Input material

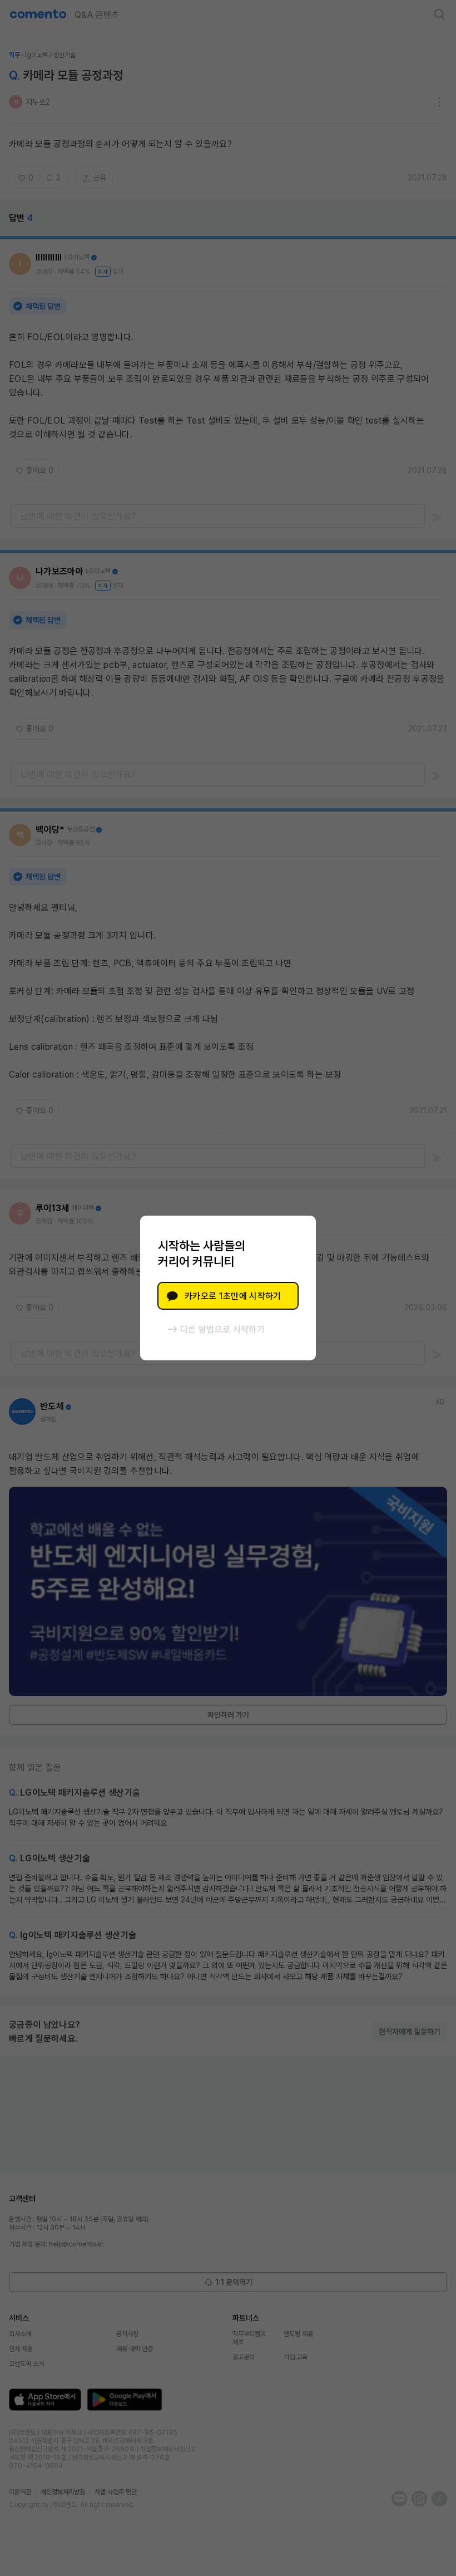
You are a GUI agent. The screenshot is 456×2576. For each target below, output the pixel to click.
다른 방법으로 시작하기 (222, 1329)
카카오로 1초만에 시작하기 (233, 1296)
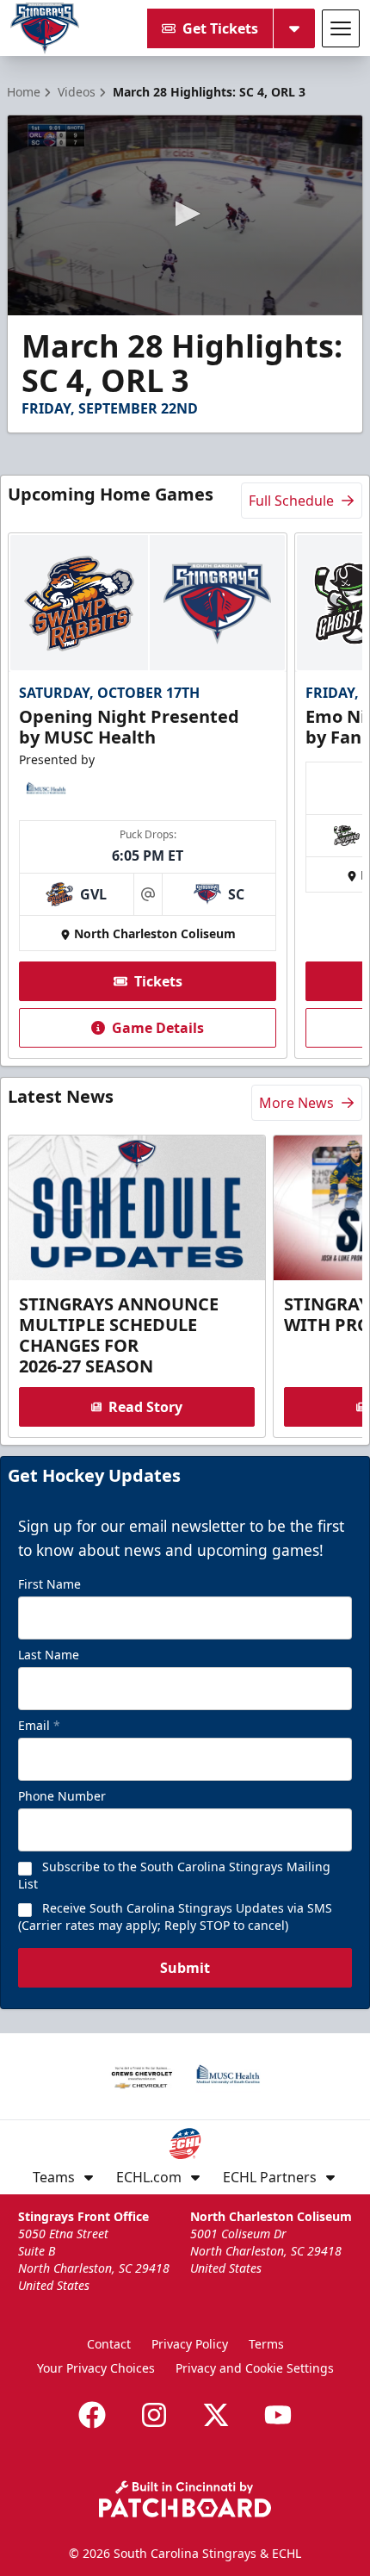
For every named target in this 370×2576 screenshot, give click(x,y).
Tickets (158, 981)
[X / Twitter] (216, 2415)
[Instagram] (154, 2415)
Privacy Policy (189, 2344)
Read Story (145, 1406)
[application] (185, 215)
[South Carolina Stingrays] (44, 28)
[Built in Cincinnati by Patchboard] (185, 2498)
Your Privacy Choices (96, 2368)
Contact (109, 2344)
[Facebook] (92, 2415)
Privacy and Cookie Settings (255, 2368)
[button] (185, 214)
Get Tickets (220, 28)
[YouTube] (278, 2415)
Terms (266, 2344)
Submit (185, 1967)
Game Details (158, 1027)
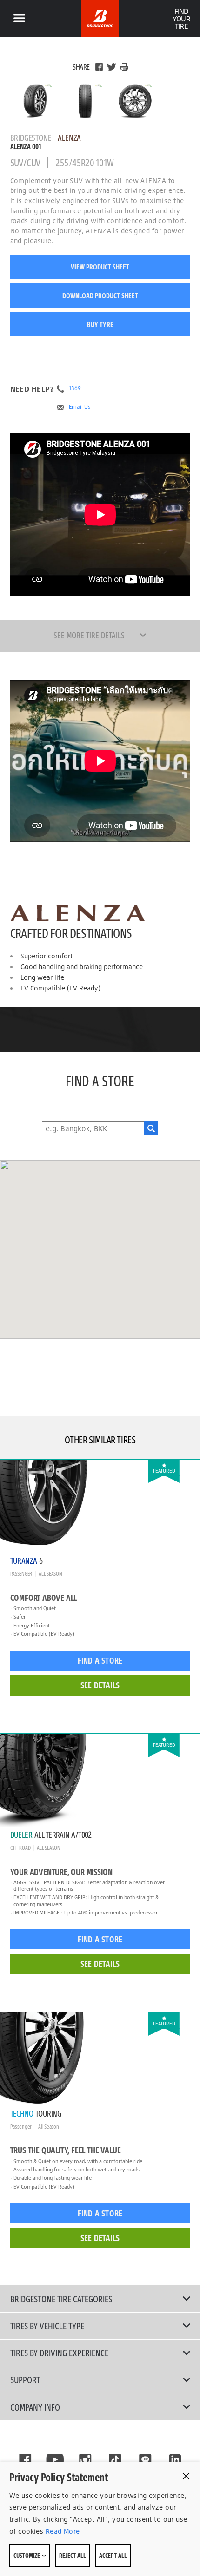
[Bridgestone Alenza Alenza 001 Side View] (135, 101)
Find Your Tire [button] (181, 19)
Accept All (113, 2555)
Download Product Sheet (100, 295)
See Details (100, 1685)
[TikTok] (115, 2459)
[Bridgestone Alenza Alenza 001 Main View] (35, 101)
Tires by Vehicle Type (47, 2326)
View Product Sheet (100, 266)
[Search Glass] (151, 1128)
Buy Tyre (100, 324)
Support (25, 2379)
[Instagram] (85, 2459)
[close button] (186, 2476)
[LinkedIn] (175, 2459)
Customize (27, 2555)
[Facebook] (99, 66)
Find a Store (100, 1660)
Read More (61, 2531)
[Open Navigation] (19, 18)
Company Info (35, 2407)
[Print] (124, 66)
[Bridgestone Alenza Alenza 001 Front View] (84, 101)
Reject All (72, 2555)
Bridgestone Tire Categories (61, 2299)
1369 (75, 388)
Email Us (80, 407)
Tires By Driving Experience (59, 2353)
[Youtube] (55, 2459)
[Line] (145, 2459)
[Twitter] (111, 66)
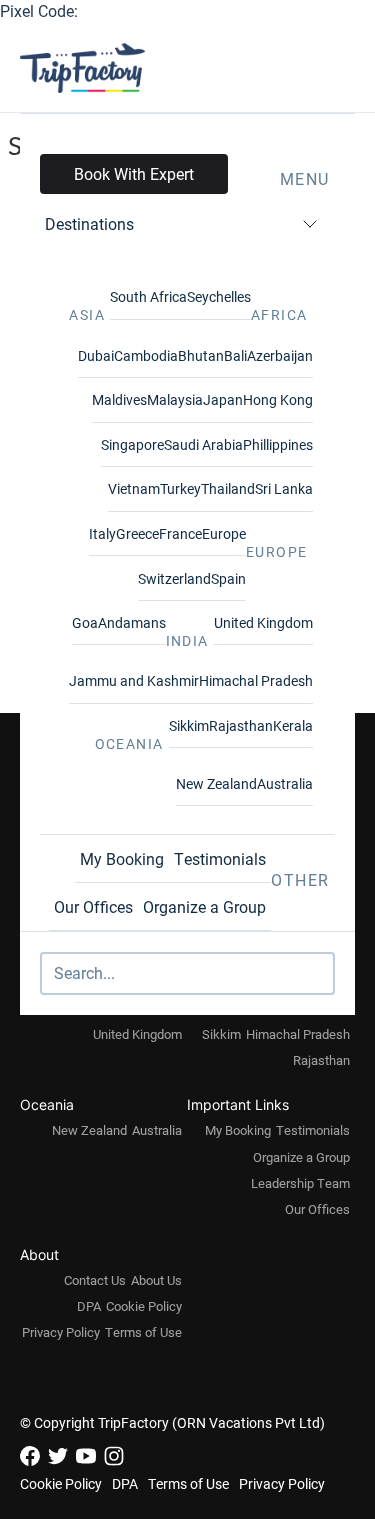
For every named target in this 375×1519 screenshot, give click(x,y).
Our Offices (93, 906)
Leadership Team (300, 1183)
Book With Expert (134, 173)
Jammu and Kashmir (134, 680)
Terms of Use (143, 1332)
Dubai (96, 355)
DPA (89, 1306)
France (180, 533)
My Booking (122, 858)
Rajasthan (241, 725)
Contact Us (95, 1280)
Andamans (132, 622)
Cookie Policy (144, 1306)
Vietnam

The problem
Would you set down the records exactly, with no pictures included?

Written answer
You are a GUI agent. The screenshot is 456×2576. For each target below, output the pixel to click.
다른 방법으로 시작하기 (222, 1329)
카카오로 1초만에 시작하기 (233, 1296)
For every named target in this 370×2576 screenshot, give click(x,y).
Tickets (158, 981)
[X / Twitter] (216, 2415)
[Instagram] (154, 2415)
Privacy Policy (189, 2344)
Read Story (145, 1406)
[application] (185, 215)
[South Carolina Stingrays] (44, 28)
[Built in Cincinnati by Patchboard] (185, 2498)
Your Privacy Choices (96, 2368)
Contact (109, 2344)
[Facebook] (92, 2415)
Privacy and Cookie Settings (255, 2368)
[button] (185, 214)
Get Tickets (220, 28)
[YouTube] (278, 2415)
Terms (266, 2344)
Submit (185, 1967)
Game Details (158, 1027)
[Bridgestone Alenza Alenza 001 Side View] (135, 101)
Find Your Tire [button] (181, 19)
Accept All (113, 2555)
Download Product Sheet (100, 295)
See Details (100, 1685)
[TikTok] (115, 2459)
[Bridgestone Alenza Alenza 001 Main View] (35, 101)
Tires by Vehicle Type (47, 2326)
View Product Sheet (100, 266)
[Search Glass] (151, 1128)
Buy Tyre (100, 324)
Support (25, 2379)
[Instagram] (85, 2459)
[close button] (186, 2476)
[LinkedIn] (175, 2459)
Customize (27, 2555)
[Facebook] (99, 66)
Find a Store (100, 1660)
Read More (61, 2531)
[Open Navigation] (19, 18)
Company Info (35, 2407)
[Print] (124, 66)
[Bridgestone Alenza Alenza 001 Front View] (84, 101)
Reject All (72, 2555)
Bridgestone Tire Categories (61, 2299)
1369 (75, 388)
Email Us (80, 407)
Tires By Driving Experience (59, 2353)
[Youtube] (55, 2459)
[Line] (145, 2459)
[Twitter] (111, 66)
For every named target in this 375×1519 screenshot, give click(x,y).
Our Offices (93, 906)
Leadership Team (300, 1183)
Book With Expert (134, 173)
Jammu and Kashmir (134, 680)
Terms of Use (143, 1332)
Dubai (96, 355)
DPA (89, 1306)
France (180, 533)
My Booking (122, 858)
Rajasthan (241, 725)
Contact Us (95, 1280)
Andamans (132, 622)
Cookie Policy (144, 1306)
Vietnam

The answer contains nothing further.